弄ぶ

躊躇う続編

瞳を丸めて私を見る。
やはり私は、袁紹様のこの表情が堪らなく好きである。
けれど笑ってはいけない。私は、悲しんでいなければ。


「なまえ、今――…なんと言った?」
「……ですから、袁紹様は私を快く思っていない――…お嫌いなのだろうと。以前は明確なお答えをいただきませんでしたが、ふと思い至りまして」


私の無礼極まりない態度であれば、至極当然ですわ。

口許を袖で隠し告げると、袁紹様は困惑したように眉を下げ、何か言いたげに口を開いた。

けれども言葉は出ないらしい。
ああ、こうして口許を覆ってしまうのは都合がいい。悲劇的な、か弱い女という印象を与えることも出来るし、何より喜色に綻ぶ唇を隠してしまえるから。

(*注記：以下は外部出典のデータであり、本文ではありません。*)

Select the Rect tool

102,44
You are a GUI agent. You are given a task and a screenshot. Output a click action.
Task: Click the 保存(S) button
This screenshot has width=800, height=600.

声さえ上げなければいいのだ、どれだけ袁紹様を可愛らしく思っても。


「なっ、何を言うか。私が口にしたのは袁という一族、名族に相応しい人物像であって、なまえを否定したわけでは……」
「ですが、即ち袁紹様が恋しく感ずる存在ということに他なりません。私では、到底無理な話でしょう」


右往左往する瞳も可愛らしい。
なんとか「そうではない」と私に伝えようと、何を言うべきか思案する様子が愛らしい。けれども自尊心が邪魔をして素直に告げられずにいる姿が、心を刺激して堪らない。

頬を緩めるなというのが無理な話。
袁紹様は女人を、他者を遠ざけることが出来ぬ人ではあるまい。私に対して言葉を選ぶのはつまり、ああ、駄目だ。肩が揺れてしまう。


「む、なまえ?気分が優れぬか?」
「…….いいえ」
「しかしなまえ、――…なんと!笑っているではないか無礼なっ!!」
「まあ嫌だ。気づいてしまわれましたか?袁紹様」
「なんとっ、やはりなまえは名家たる袁氏には相応しくない!名族をなんと心得る!!」
「私にとってかけがえのない存在と。袁という血筋というよりは、たったお一人なのですが」
「…………しっ、痴れ者め!」
「ふふっ、」
「なまえ!!」
「申し訳ございません、袁紹様」


袁紹様のお顔が赤くなる。
ああ恋しい、嫌ならば躊躇いなく、突き放してくださいな。